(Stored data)
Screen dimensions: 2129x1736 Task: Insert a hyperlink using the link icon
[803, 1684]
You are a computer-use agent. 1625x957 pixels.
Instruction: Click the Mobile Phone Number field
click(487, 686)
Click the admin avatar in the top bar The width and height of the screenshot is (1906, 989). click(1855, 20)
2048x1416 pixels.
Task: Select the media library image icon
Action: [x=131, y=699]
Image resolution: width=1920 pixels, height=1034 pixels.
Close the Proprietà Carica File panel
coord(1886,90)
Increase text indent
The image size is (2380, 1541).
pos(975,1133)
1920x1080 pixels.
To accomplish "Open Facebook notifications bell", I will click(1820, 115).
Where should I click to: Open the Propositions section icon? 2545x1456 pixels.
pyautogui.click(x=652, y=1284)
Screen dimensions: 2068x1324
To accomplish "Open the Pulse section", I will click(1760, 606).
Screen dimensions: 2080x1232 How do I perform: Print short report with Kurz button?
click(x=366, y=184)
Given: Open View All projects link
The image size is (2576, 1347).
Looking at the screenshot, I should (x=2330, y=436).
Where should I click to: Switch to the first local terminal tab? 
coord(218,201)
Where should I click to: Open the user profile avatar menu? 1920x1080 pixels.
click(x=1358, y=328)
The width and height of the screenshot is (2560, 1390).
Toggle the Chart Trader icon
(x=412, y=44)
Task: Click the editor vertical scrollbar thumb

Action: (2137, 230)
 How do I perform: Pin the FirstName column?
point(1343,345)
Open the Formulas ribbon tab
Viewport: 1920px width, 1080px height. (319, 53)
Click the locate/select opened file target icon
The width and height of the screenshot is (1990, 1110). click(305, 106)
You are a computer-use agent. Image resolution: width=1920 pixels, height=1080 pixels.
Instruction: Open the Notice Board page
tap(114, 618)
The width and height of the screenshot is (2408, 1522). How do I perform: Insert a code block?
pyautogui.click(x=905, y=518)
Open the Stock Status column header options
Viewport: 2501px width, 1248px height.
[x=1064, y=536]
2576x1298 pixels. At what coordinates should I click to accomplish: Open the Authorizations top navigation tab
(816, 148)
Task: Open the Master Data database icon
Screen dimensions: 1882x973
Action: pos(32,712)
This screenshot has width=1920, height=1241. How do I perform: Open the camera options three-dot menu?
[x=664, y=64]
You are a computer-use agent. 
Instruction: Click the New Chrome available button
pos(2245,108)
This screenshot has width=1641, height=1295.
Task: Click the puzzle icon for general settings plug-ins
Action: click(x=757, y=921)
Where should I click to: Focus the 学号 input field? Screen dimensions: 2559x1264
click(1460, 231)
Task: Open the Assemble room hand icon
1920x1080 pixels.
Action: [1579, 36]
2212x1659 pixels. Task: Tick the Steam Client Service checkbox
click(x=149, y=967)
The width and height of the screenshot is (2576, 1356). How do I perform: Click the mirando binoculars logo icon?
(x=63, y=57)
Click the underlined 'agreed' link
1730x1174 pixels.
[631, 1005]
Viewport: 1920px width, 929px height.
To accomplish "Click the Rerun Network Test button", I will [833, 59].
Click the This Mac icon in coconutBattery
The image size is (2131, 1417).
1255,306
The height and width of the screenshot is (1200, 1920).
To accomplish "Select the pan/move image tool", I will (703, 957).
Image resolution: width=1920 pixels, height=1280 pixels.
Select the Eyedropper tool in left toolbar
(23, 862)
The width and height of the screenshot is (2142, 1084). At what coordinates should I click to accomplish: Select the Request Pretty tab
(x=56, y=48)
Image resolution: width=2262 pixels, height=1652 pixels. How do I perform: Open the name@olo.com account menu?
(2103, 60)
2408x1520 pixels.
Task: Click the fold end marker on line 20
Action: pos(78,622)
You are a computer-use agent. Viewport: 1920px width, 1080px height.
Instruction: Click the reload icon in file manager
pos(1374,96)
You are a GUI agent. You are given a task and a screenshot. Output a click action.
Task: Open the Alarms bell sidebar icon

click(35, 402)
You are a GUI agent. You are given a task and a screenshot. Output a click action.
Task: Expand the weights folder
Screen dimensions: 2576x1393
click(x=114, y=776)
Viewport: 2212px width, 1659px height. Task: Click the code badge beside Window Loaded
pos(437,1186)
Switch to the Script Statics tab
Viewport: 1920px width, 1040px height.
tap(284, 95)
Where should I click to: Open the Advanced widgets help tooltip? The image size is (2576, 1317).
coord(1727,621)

* _What you are asked to do_
Copy out every line of the entries where the string "will" shows up.

* _Response to this task_
To accomplish "Open Facebook notifications bell", I will click(1820, 115).
To accomplish "Open the Pulse section", I will click(1760, 606).
To accomplish "Click the Rerun Network Test button", I will [833, 59].
To accomplish "Select the pan/move image tool", I will (703, 957).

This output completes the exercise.